The University of California – a 10-campus public school system serving nearly 300,000 students – announced the $7 million plan on Nov. 15. Initiatives include:
$3 million for emergency mental health resources for students, faculty, and staff.
$2 million for leadership training for educators, focused on freedom of expression; academic freedom; and diversity, equity, inclusion, and belonging.
$2 million for the development of educational programs “focused on better understanding anti-Semitism and Islamophobia, how to recognize and combat extremism, and a viewpoint-neutral history of the Middle East.”
The announcement rang alarm bells for some faculty who saw it as a first step toward curbing what content they could teach in their classes.
There is no contradiction between having a viewpoint and producing history with integrity, says Jennifer Derr, founding director of the Center for Middle East and North Africa at UC Santa Cruz, who signed the letter. When students come to her class thinking of history as a collection of objective names and dates, she says, part of her role is to show all the decisions that go into presenting a narrative.
“That is never a neutral act,” she adds. “It’s based on an assessment of what is historically significant, what we have evidence for, what plays into the larger notions of a just society that we are oftentimes wrestling with.”
Addressing professors’ concerns, UC President Michael Drake’s office wrote, “The University of California remains deeply committed to shared governance and the academic freedom of our faculty. The president’s remarks were referencing voluntary educational programming on our campuses, not classroom content or curriculum.”
Who decides what’s neutral? asks Sherene Seikaly, director of the Center for Middle East Studies at UC Santa Barbara and one of the professors who signed the letter. The university’s job, she says, isn’t to neutralize viewpoints – it’s to foster discussion, debate, and disagreement to bridge different viewpoints.
“You don’t resolve tensions by parroting only one side of the tension and not engaging the other side. … So how do you resolve conflict? You talk to people. You talk to your scholars; you talk to your students. And that is actually, on my campus, precisely what is happening. We’re talking to each other,” she says.
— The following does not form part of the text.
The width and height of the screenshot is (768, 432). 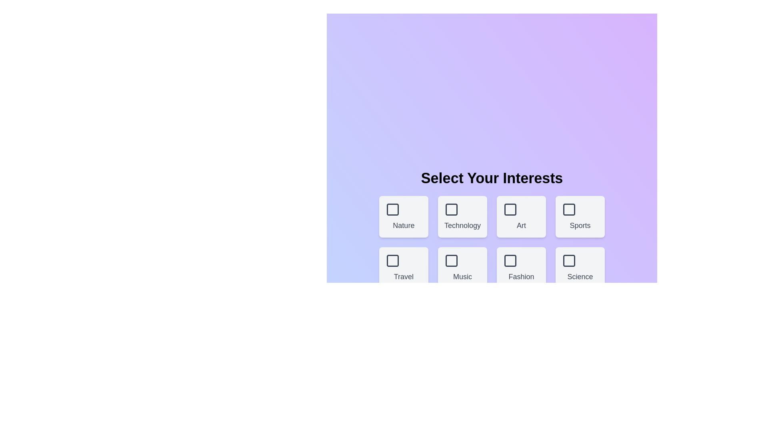 What do you see at coordinates (580, 268) in the screenshot?
I see `the box corresponding to the theme Science to select or deselect it` at bounding box center [580, 268].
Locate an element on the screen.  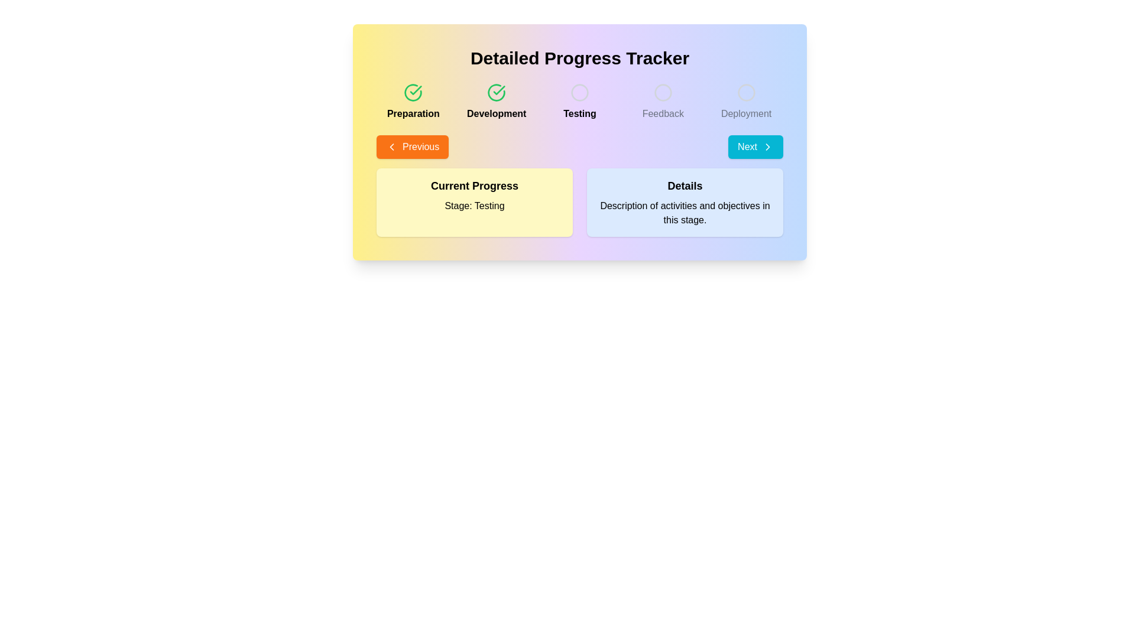
the third textual label in the progress tracker that indicates the 'Deployment' stage, located near the top-right of the component is located at coordinates (745, 113).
Professors at campuses around the United States are bringing together faculty experts – who often have different ideological viewpoints on the Israeli-Palestinian conflict – to lead campus discussions about the conflict. For example, at Dartmouth College in New Hampshire, Centre College in Kentucky, and Elon University in North Carolina, faculty are reportedly guiding students through earnest, respectful conversations about the war in Gaza and the region’s history. That is what universities do best, says Professor Schwartz: research, learning, teaching, and dialogue.
Differing applications
In their letter to President Drake, professors wrote that his use of the term “viewpoint-neutral” calls into question their academic integrity and is “an unneeded rebuke of the rigorous work done by our colleagues who spend significant time developing and delivering world-class curriculum and pedagogy.”
Viewpoint neutrality in university regulations is essential, especially for public schools, points out Professor Schwartz. “This idea that you would have to be viewpoint neutral in your regulations, in the way you treat different people and different actions and different expressions and scholarship, that’s not just important because you’re a university. That’s required because you’re the government; it’s the First Amendment,” she explains.
Schools that violate this neutrality can lose their federal funding.
But applied to curricula, viewpoint neutrality undermines what’s powerful about the practice of history in a democratic society, says Dr. Derr at UC Santa Cruz.
“This idea of presenting conflicting ideas in the classroom and thinking about those conflicting ideas through historical evidence critically, this to me is the work of [historians],” she says. “And I think it’s the kind of work that should be celebrated in moments of political difficulty.”